Four federal agencies just opened a major money laundering investigation into hundreds of millions of dollars worth of transactions between the most important bank lender to the President and his family.
Deutsche Bank has been at the heart of major Russian money laundering scandals for years. During that time, President Trump has borrowed billions of dollars from the bank, and his plenipotentiary minister, son-in-law Jared Kushner is an even bigger client of the bank, whose transactions set off money laundering alerts that got shelved.
Now, three different groups of prosecutors and one federal law enforcement agency chose to look into a brave whistleblower’s recent, public allegations about Deutsche Bank’s cover-up of their relationship with the Trumps. The Times reports:
The investigation includes a review of Deutsche Bank’s handling of so-called suspicious activity reports that its employees prepared about possibly problematic transactions, including some linked to President Trump’s son-in-law and senior adviser, Jared Kushner, according to people close to the bank and others familiar with the matter.
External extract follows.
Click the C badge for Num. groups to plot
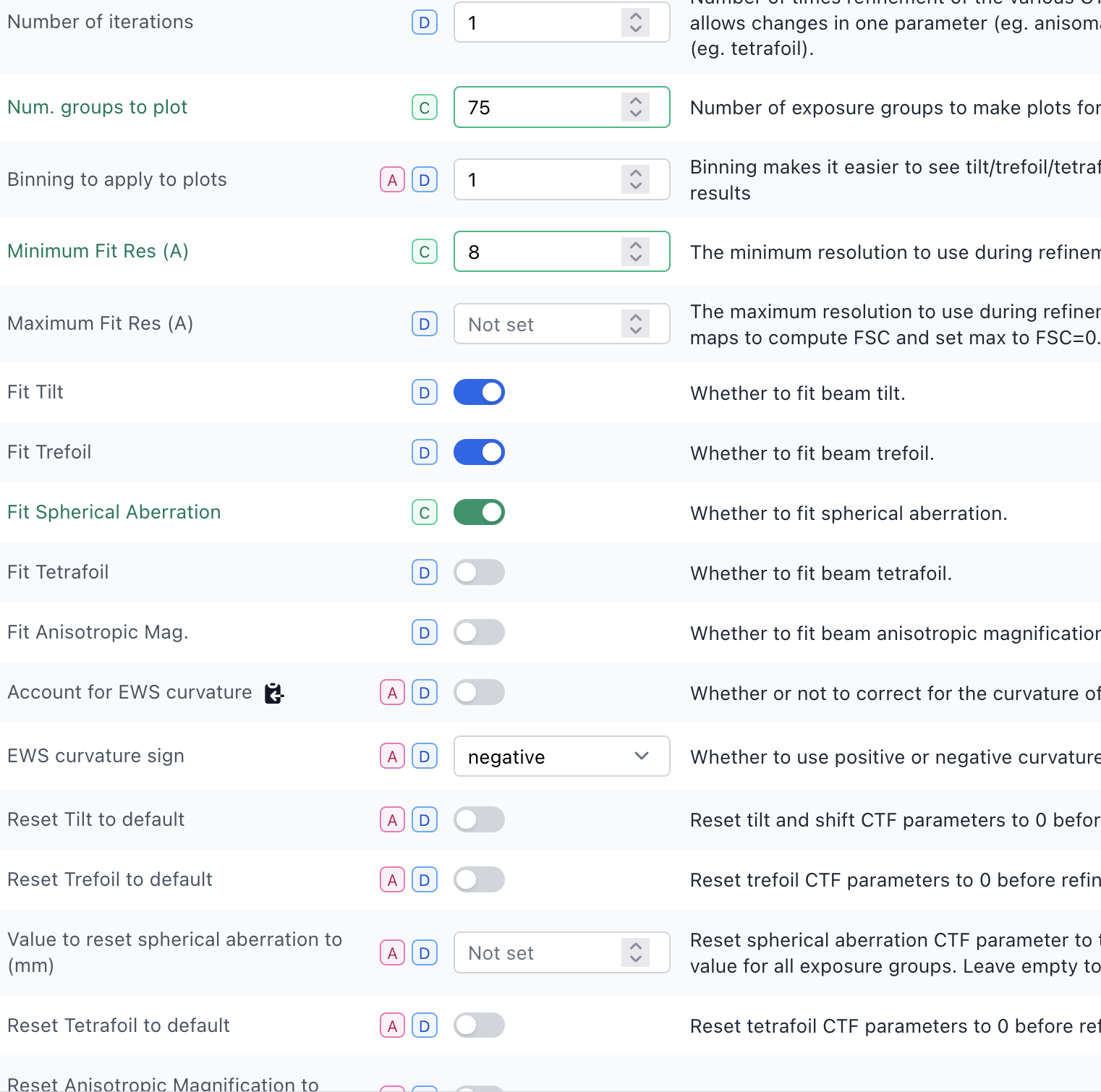Screen dimensions: 1101x1092 click(x=425, y=108)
In addition to the F.B.I., the Justice Department’s Money Laundering and Asset Recovery Section in Washington, and the United States attorney’s offices in Manhattan and Brooklyn are conducting the investigations. Representatives for the agencies declined to comment.
Amazingly, investigators told the Times that they believe their results could shed light on any role that the German lender has in yet another massive multi-billion-dollar banking scandal unfolding in Denmark.
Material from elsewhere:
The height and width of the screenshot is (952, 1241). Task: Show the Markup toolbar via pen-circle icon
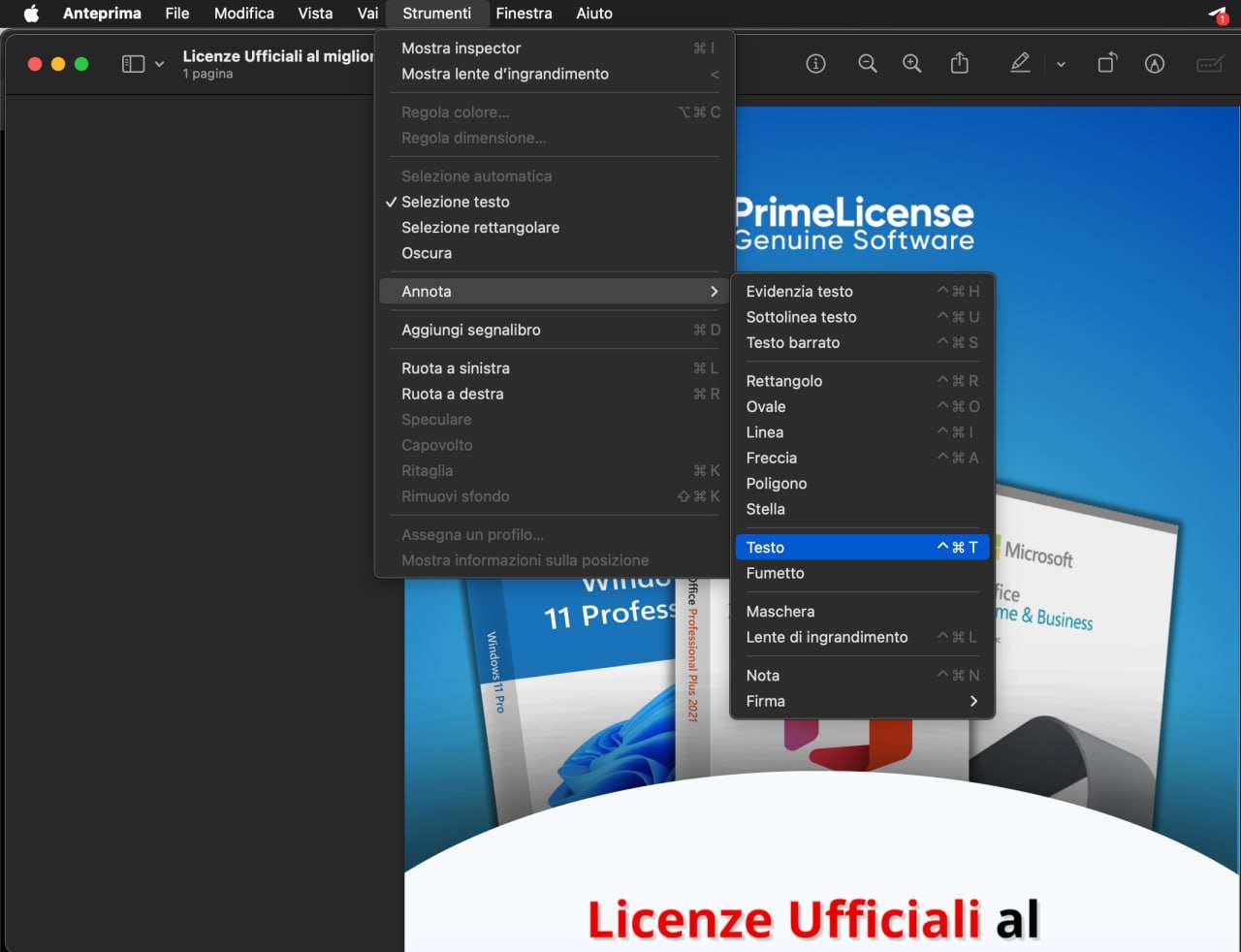pyautogui.click(x=1155, y=64)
Three bank employees recently confirmed that Jared Kushner’s transactions triggered money laundering alerts that should have resulted in a suspicious activity report to the Financial Crimes Enforcement Network known as FinCEN.
But Deutsche Bank squelched the reports.
The President still owed Deutsche Bank over three hundred million dollars through his family real estate business when he was sworn into office. Early in Trump’s term, the Post revealed that Jared Kushner got a loan from the bank for $285 million just before the 2017 inauguration ceremony.
House Democrats are fighting doggedly – in court – to force Deutsche Bank to release a treasure trove of records documenting all of the billions of dollars worth of transactions as part of its oversight function.
Last week, Trump’s personal lawyers in DC filed an appeal in the case against Mazars, the president’s accounting firm, whom the House Oversight committee is investigating. Then yesterday, his attornies in New York filed an appellate court brief in their frivolous fight to keep his personal financial records out of Congress’ hands.
It was already plainly obvious that whatever is inside of President Trump and Jared Kushner’s financial records must be explosive information, or they wouldn’t be fighting to keep it out of Congress’ hands.
But today’s news that not one, but three different groups of prosecutors across the country and the FBI’s financial crimes enforcers are looking into the high-level cover-up Deutsche Bank appears to have engaged in, there can be little doubt that these records could provide damning evidence of either Trump, Kushner or Deutsche Bank’s illegal financial activities.